Verstehst du, Schwester?

Das ist der Grund, weshalb ich kein Christ sein kann. Ich habe nicht nur die Gewalt des Christentums am eigenen Leibe gespürt, ich habe zu allem Überfluss auch noch die Bibel gelesen. Ich müsste mich selbst belügen, um Christ zu sein. Und? Wie soll ich das anstellen? Ich glaube diesem Paulus und allen seinen Nachfolgern nicht ein einziges, den Menschen mit heftig knallender Angstpeitsche eingepeitschtes Wort.

Das verstehst du nicht, Schwester?

Deine Dummheit, Schwester, ist selbstverschuldet. Habe den Mut, vom Gehirnbesitzer zum Gehirnbenutzer zu werden, und du wirst ganz schnell verstehen, warum unter den vielen tausend Dankgebeten der christlichen Religion nicht einmal ein Dank für den Verstand des Menschen hörbar wird. Der Verstand muss in der Religion des Paulus und des Judas unterdrückt werden, denn er nimmt dieser psychischen Fessel ihre Kraft.

Wenn du bei deiner Dummheit bleibst, überrascht mich das nicht.

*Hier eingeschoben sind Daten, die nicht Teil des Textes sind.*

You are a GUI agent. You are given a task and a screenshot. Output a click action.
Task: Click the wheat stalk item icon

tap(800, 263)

Du reihst dich in eine lange Reihe von dummen Menschen durch die Zeiten ein und glaubst dabei den Beistand eines Jesus zu haben, der gesagt haben soll: “Der Weg ist breit, der ins Verderben führt, und viele sinds, die auf ihm gehen. Aber der Weg ins Leben ist eng, und nur wenige gehen darauf.”

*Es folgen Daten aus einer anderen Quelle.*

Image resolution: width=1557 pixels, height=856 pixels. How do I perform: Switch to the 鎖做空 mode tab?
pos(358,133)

Wenn du mich nicht verstehst, wenn du mich als einen Ungläubigen, Gottlosen, vom Teufel Besessenen ansiehst, denn reihst du dich in diese lange lange Reihe durch die Zeiten ein. Und längs dieser Reihe stehen die rauchenden Scheiterhaufen und die von Raben umflatterten Galgen und die mit Schmerz umflochtenen Räder und die Folterkammern und die Bordelle des Vatikans und legen ein zum Himmel schreiendes Zeugnis von den Zeiten ab, in denen die christliche Religion Grundlage der Gesellschaft war. Der Gott, an den du glaubst, der Gott, für den Zeit keine Bedeutung hat, wird die Geschichte genau so sehen — und deine Position darin. Und das. Ist der Platz den du selbst im Geschehen einnimmst, meine stinkende Schwester. Augen und Ohren und einen Kopf hast du: Zu den Risiken und Nebenwirkungen deiner Haltung schlage ein beliebiges Geschichtsbuch auf, und zu Jesus aus Nazaret schlage deine Bibel auf und vergiss mal für eine Woche den Paulus!

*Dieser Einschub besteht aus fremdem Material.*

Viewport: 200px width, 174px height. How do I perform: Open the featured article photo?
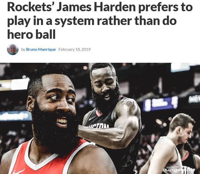100,118
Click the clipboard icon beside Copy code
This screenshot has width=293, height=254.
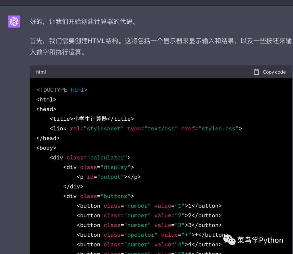[x=256, y=72]
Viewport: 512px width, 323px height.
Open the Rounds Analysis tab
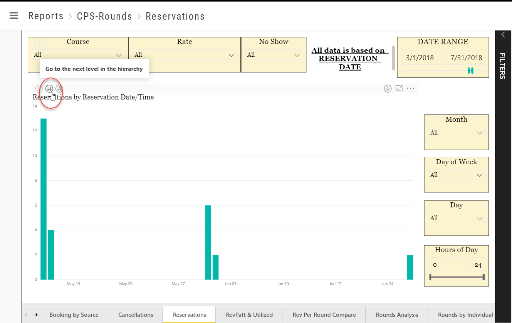(x=396, y=315)
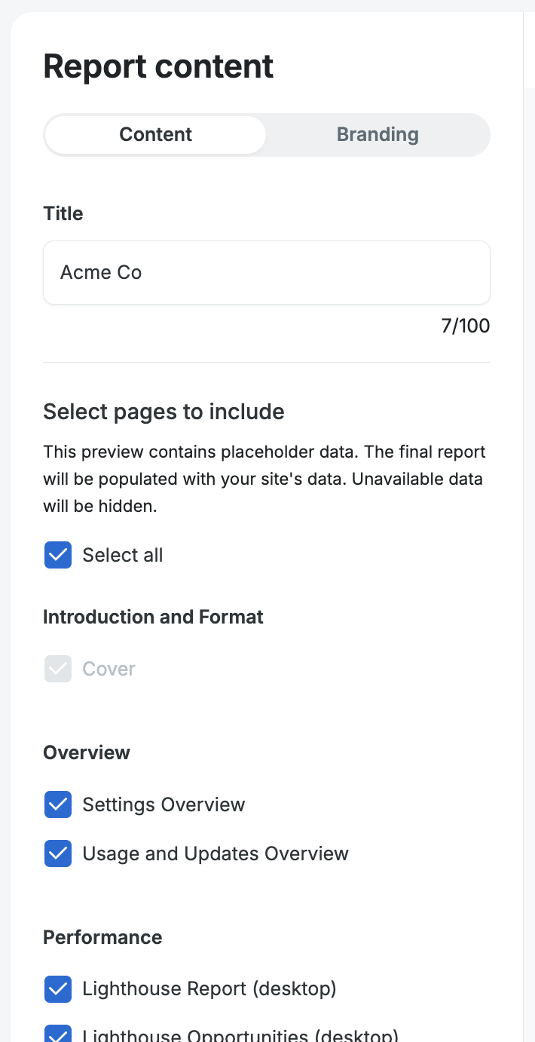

Und wenn du denn immer noch nicht verstehst, meine kindische Schwester, denn ist das dein Problem. Ich bin dafür nicht zuständig, lass mich bitte damit in Ruhe. Und wenn du es irgendwann, wenn die Barbarei sich wieder ausbreitet, zu meinem Problem machen willst und mich in meiner Andersgläubigkeit — es gibt keinen Menschen, der ungläubig wäre — bedrängst und verfolgst, denn wisse, dass ich dir nicht eine andere Backe hinhalten werde, sondern für das Recht auf mein verdammtes, von Geistarmen wie dir ständig angeknabbertes Dasein einstehen werde. Wenn es wirklich sein muss, auch in einem Kampf auf Leben und Tod. Jesusse, die wie ein blökendes Schaf freiwillig zum Metzger trotten, hatte diese ganze Geschichte schon genug. Die halten sich alle für so weise durch das Kreuz, aber sie können mich mal kreuzweise.

Und jetzt geh, Schwester! Du hast noch etwas zu lesen…

Wer sich hier angesprochen fühlt, ist gemeint. Wer männlichen Geschlechtes ist, lese einfach Bruder. Wer kopfschüttelnd und voller Unverständnis diesen langen Text gelesen hat, verzeihe mir bitte, aber nach diesem Gespräch mit einer christlichen Fundamentalistin musste es einfach raus, mir wäre sonst die Gallenblase explodiert — deshalb ist vieles auch ein bisschen roh formuliert.